• Description of the task: Please write out the data below once more, exactly as it stands.

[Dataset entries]
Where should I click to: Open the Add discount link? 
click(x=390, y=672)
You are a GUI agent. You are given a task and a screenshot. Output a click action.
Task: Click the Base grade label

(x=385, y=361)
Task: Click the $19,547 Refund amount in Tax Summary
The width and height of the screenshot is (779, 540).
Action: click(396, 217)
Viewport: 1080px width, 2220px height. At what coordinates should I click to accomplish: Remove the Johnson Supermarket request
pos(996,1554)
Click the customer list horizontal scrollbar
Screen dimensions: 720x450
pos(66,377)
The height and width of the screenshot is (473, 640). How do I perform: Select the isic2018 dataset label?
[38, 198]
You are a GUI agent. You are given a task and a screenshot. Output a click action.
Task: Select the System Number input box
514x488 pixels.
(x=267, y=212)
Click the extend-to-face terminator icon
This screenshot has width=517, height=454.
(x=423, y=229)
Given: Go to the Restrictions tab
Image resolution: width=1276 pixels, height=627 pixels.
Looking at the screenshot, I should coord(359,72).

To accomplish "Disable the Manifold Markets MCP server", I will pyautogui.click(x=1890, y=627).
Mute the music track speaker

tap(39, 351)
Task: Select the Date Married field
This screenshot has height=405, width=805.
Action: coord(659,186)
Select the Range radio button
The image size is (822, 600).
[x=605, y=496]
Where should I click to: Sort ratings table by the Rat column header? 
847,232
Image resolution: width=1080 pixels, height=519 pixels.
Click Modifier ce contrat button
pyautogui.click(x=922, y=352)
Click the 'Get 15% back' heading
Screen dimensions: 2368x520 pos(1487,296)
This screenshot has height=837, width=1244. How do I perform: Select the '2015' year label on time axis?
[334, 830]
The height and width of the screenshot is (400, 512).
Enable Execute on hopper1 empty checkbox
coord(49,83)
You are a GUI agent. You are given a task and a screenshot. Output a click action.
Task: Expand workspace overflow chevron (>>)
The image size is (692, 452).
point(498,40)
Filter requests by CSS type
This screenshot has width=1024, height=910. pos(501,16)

• Expected output:
Where should I click to: Open the Add discount link? 
click(x=390, y=672)
You are a GUI agent. You are given a task and a screenshot. Output a click action.
Task: Click the Base grade label

(x=385, y=361)
Task: Click the $19,547 Refund amount in Tax Summary
The width and height of the screenshot is (779, 540).
Action: click(396, 217)
Viewport: 1080px width, 2220px height. At what coordinates should I click to accomplish: Remove the Johnson Supermarket request
pos(996,1554)
Click the customer list horizontal scrollbar
Screen dimensions: 720x450
pos(66,377)
The height and width of the screenshot is (473, 640). How do I perform: Select the isic2018 dataset label?
[38, 198]
You are a GUI agent. You are given a task and a screenshot. Output a click action.
Task: Select the System Number input box
514x488 pixels.
(x=267, y=212)
Click the extend-to-face terminator icon
This screenshot has width=517, height=454.
(x=423, y=229)
Given: Go to the Restrictions tab
Image resolution: width=1276 pixels, height=627 pixels.
Looking at the screenshot, I should coord(359,72).

To accomplish "Disable the Manifold Markets MCP server", I will pyautogui.click(x=1890, y=627).
Mute the music track speaker

tap(39, 351)
Task: Select the Date Married field
This screenshot has height=405, width=805.
Action: coord(659,186)
Select the Range radio button
The image size is (822, 600).
[x=605, y=496]
Where should I click to: Sort ratings table by the Rat column header? 
847,232
Image resolution: width=1080 pixels, height=519 pixels.
Click Modifier ce contrat button
pyautogui.click(x=922, y=352)
Click the 'Get 15% back' heading
Screen dimensions: 2368x520 pos(1487,296)
This screenshot has height=837, width=1244. How do I perform: Select the '2015' year label on time axis?
[334, 830]
The height and width of the screenshot is (400, 512).
Enable Execute on hopper1 empty checkbox
coord(49,83)
You are a GUI agent. You are given a task and a screenshot. Output a click action.
Task: Expand workspace overflow chevron (>>)
The image size is (692, 452).
point(498,40)
Filter requests by CSS type
This screenshot has width=1024, height=910. pos(501,16)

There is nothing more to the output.